A game once played outdoors in subzero temperatures and wool sweaters may soon crown its champion during the swelter of summer.
On Monday, the National Hockey League sent a memo to players and members of the news media detailing a plan to resume its season with voluntary workouts as soon as early June after a layoff of more than two months.
The announcement came after a vote last week in which the executive board of the N.H.L.’s players association approved a proposal for a 24-team playoff, scrapping the dozen or so games remaining in each team’s regular season. Discussions are continuing between the league and union on how, and where, to resume play, which would almost certainly occur without fans in the arenas.
Even with the framework of the season’s finale taking shape, the plans underscored the concerns that hockey’s stakeholders are weighing to restart.
The league’s 22-page “Phased Return to Sport Protocol” would allow for a maximum of six players at a time to meet in a team’s practice facility, along with a small group of team personnel. On-ice workouts cannot include coaches or trainers and players will have to wear face coverings elsewhere inside team facilities. Players and team personnel will be required to undergo testing in advance of returning to practice facilities or, if the local supply does not allow for widespread testing, to quarantine for 14 days before they can enter.
The league emphasized that these workouts would be voluntary — to allow for safety concerns and any immigration issues for players returning to the United States — and conducted only where local jurisdictions have relaxed restrictions to allow gatherings.
“We are continuing to monitor developments in each of the club’s markets, and may adjust the overall timing if appropriate, following discussion with all relevant parties,” the memo said.
The plan looks to be a starting point for vetting the logistics of the return to play. The competitive and financial stakes of the league’s return and the health risks associated with going back to normal, make any discussion complicated.
The players’ union vote on the playoff format came after considerable debate but received near unanimous approval, with 29 of 31 team representatives voting to continue discussions.
Under the format, the playoffs would expand from 16 teams to 24, with the top four teams in each conference earning byes. Those top four teams would compete in a round-robin tournament to determine seeding, while the other 16 teams competed in best-of-five series. N.H.L. Commissioner Gary Bettman has said that the games would be played without fans and with limited travel. Competition would be confined to between two and four sites, the locations of which have yet to be determined.
The representatives for the Tampa Bay Lightning and the Carolina Hurricanes cast the only two votes against pursuing the proposal.
“You look at teams that had a 10 percent chance to make it, now they’re pretty much on a 50-50 playing field,” Jordan Martinook, the Hurricanes representative, said in a conference call on Monday.
Martinook said his team believed that the teams that were seeded fifth through eighth would face a disadvantage because they would have to play an additional five-game series under the new format.
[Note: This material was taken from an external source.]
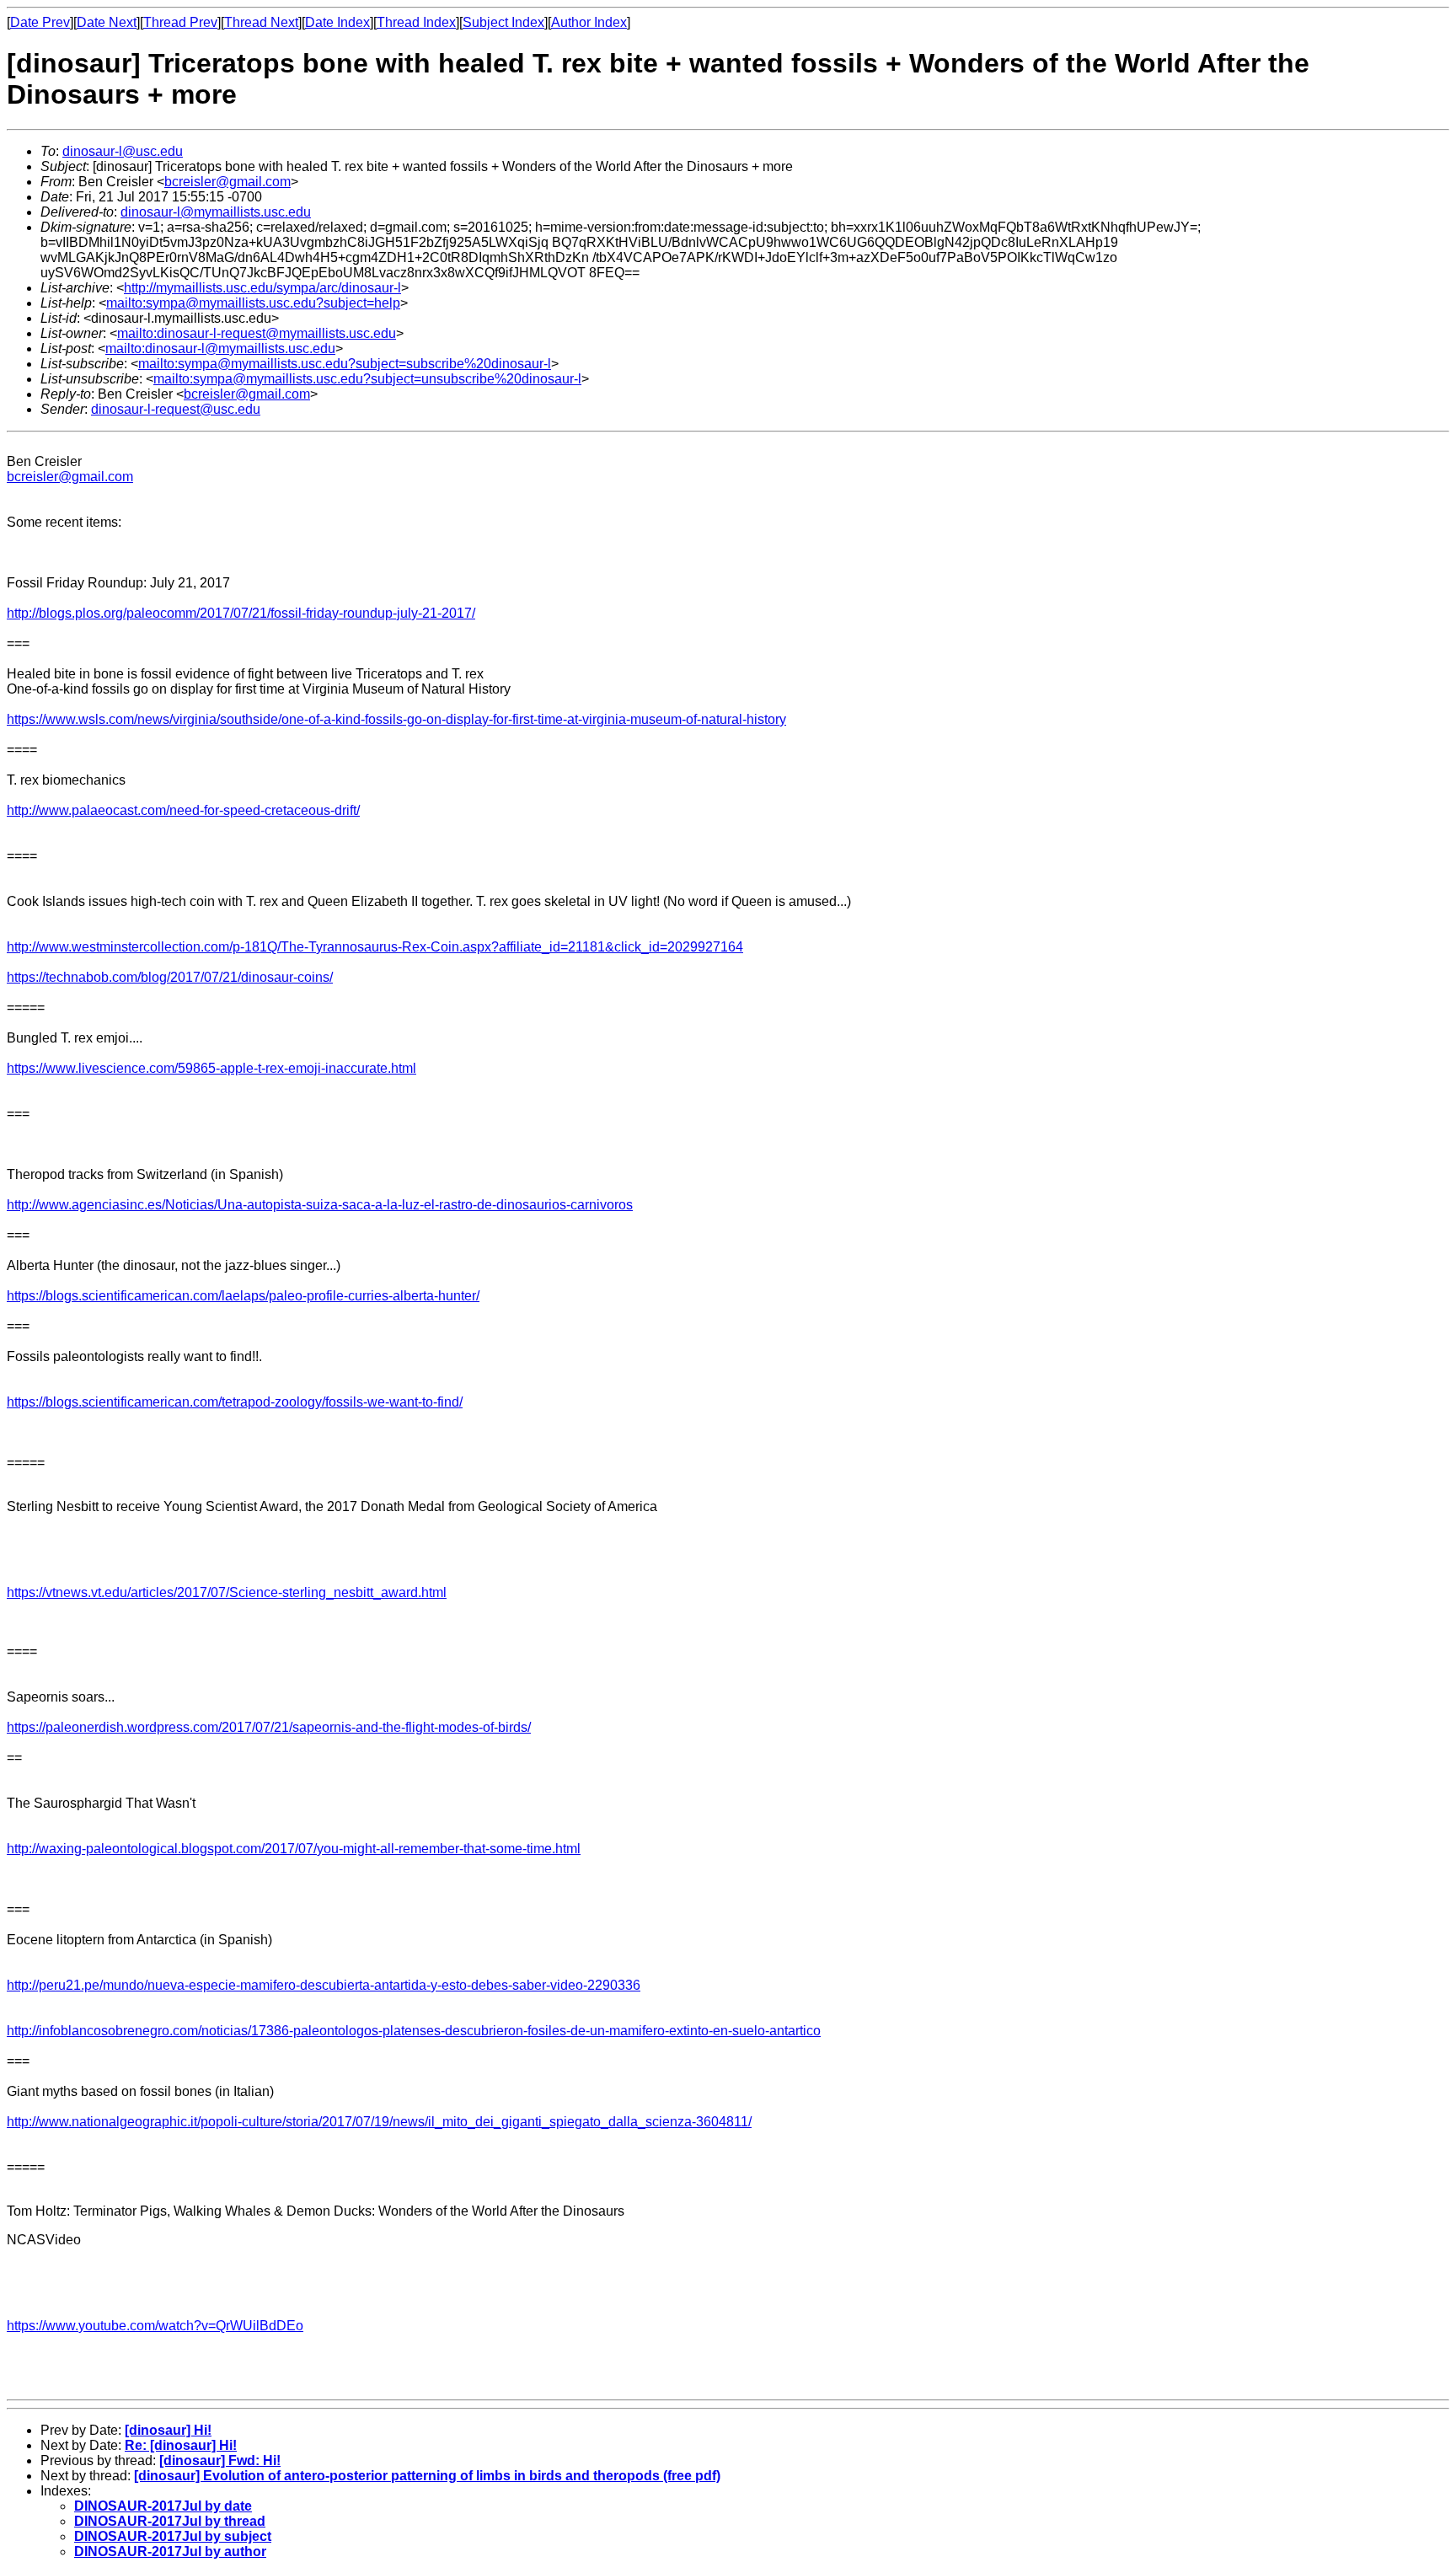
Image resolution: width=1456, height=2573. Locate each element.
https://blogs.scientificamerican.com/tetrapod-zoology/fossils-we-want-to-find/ (235, 1402)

“When you have to win four to win the Stanley Cup — I’m sure the Blues would tell you that it’s hard enough — now that you’re going to have to win five it’s obviously harder,” he said.
Alex Killorn, the Lightning’s player representative said Sunday in an interview with The Athletic that his teammates opposed the format because of competitive imbalance between the top seeds and everyone else.
Normally, a bye might be an advantage, allowing for more rest and preparation. But after not playing for two months, even top teams need as much time on the ice in high-stakes environments as possible, he said. And he is not comfortable with more teams in the playoff than would normally qualify.
Still, he said, “there’s not going to be any way to do this that satisfies everyone. We’re just going to try to be as fair as possible. Whatever it is, we’re going to have to find a way to play with it.”
As with other major professional leagues managing a return to play, getting Covid-19, the disease caused by the coronavirus, remains a big risk in many areas. Five players on the Ottawa Senators and three of the Colorado Avalanche’s players tested positive for Covid-19 in late March.
The league said it consulted with Dr. Bruce Farber, an infectious disease specialist in New York, and other health professionals to shape guidelines that could include drastic changes to the game itself, ranging from mandating players wear full-face shields in games to prohibiting fights.
Georges Laraque, a former enforcer who contracted and recovered from Covid-19, said that while he understood the financial motivation to return to play — estimates vary but all place lost earnings from a canceled playoff north of $1 billion — he felt that the risks were too great to return this season.
“This year, the guys are not playing for the Stanley Cup, they’re playing not to lose $1.5 billion next year,” Laraque said. “Whoever’s going to win the Cup this year, there’s going to be an asterisk marked on it. It’s a joke.”